A can of sugar-sweetened beverage (12 fl oz or 368g):

1)    typically contains about 130-150 kcal

2)    more than 90% of calories comes from non-milk extrinsic sugar (NMES)

3)    The NMES is commonly in a form of sucrose or high-fructose corn syrup.

4)    The micronutrient content in SSB is mostly negligible, hence the term 'empty calories'.


Sugar facts

1)     Humans do not need to consume sugar-sweetened beverages to function normally

2)    Your body can get all the sugar it needs for daily living from the carbohydrates in a well-balanced diet.

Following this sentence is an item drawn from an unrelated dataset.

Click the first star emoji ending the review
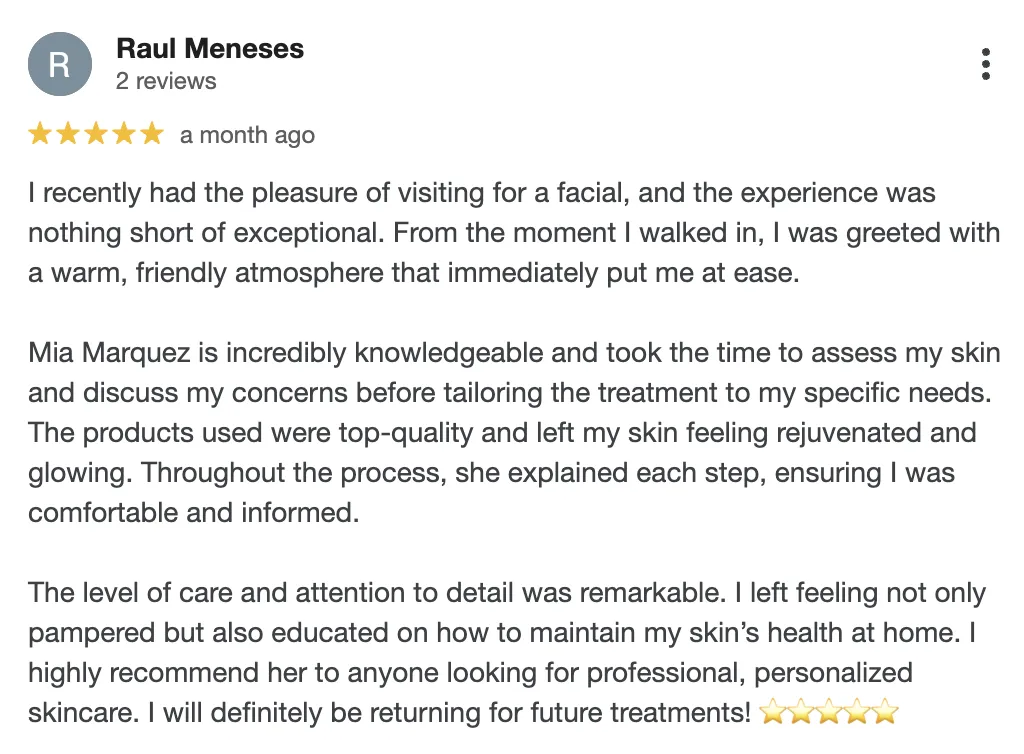The image size is (1024, 754). (773, 712)

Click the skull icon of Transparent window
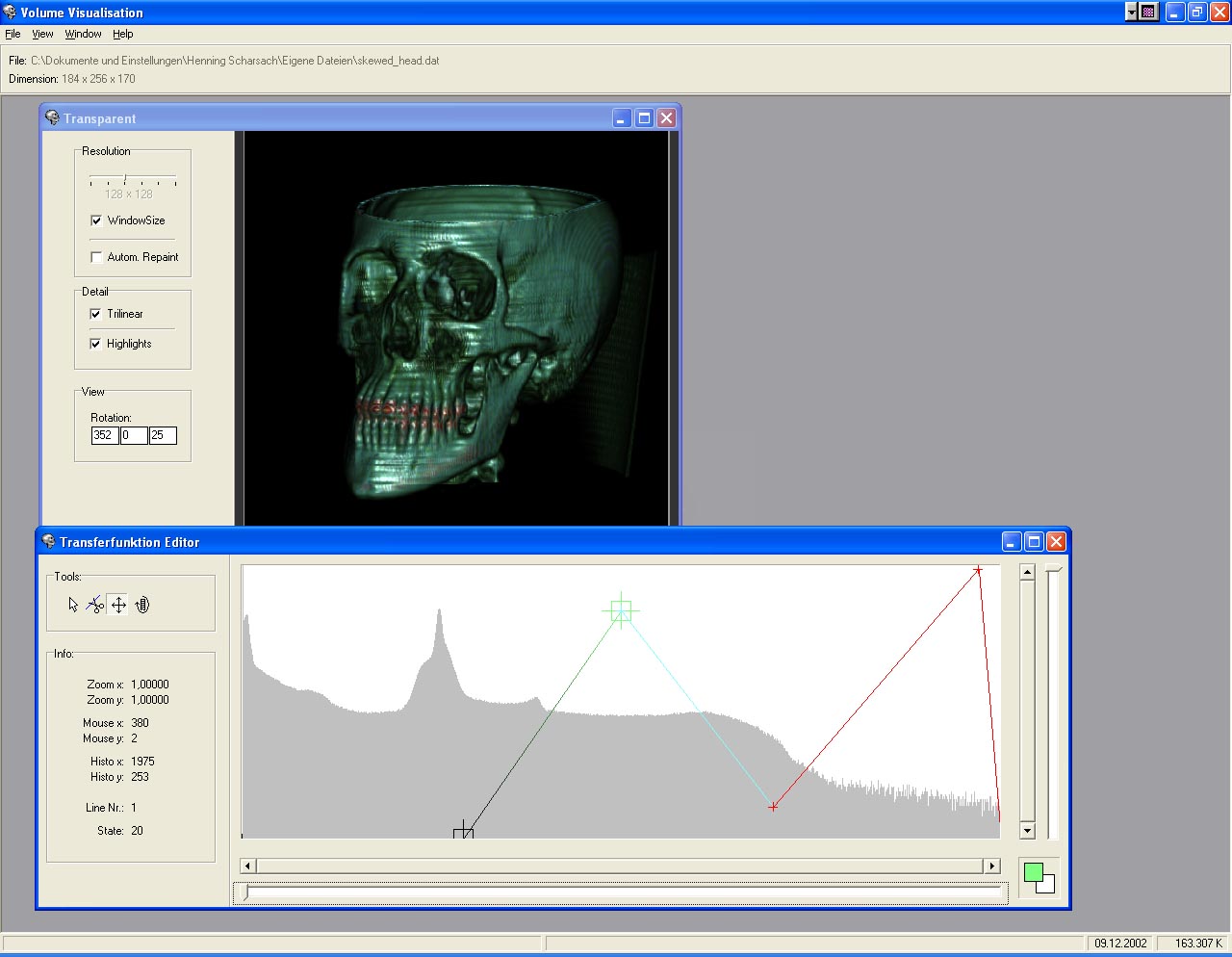click(x=52, y=117)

3)    Excessive sugar you consume is stored as body fat.


Consequences of excessive SSB intake

1)    Drinking too much SSB may displace other essential nutrients. This can lead to vitamins deficiency.

2)    SSB has a strong link with dental carries which can lead to pain, loss of teeth, loss of self-confidence and self-esteem.

3)    Increased risk of obesity:

  • Individual with obesity has an increased risk of diabetes, heart disease, stroke and cancer.

4)    Increased risk of diabetes:

  • Diabetes leads to an increased risk of heart disease, stroke and kidney failure. 
  • Diabetes is the single biggest cause of blindness in Brunei Darussalam.
  • Diabetes is the third top killer in Brunei Darussalam (Health Information Booklet, 2016)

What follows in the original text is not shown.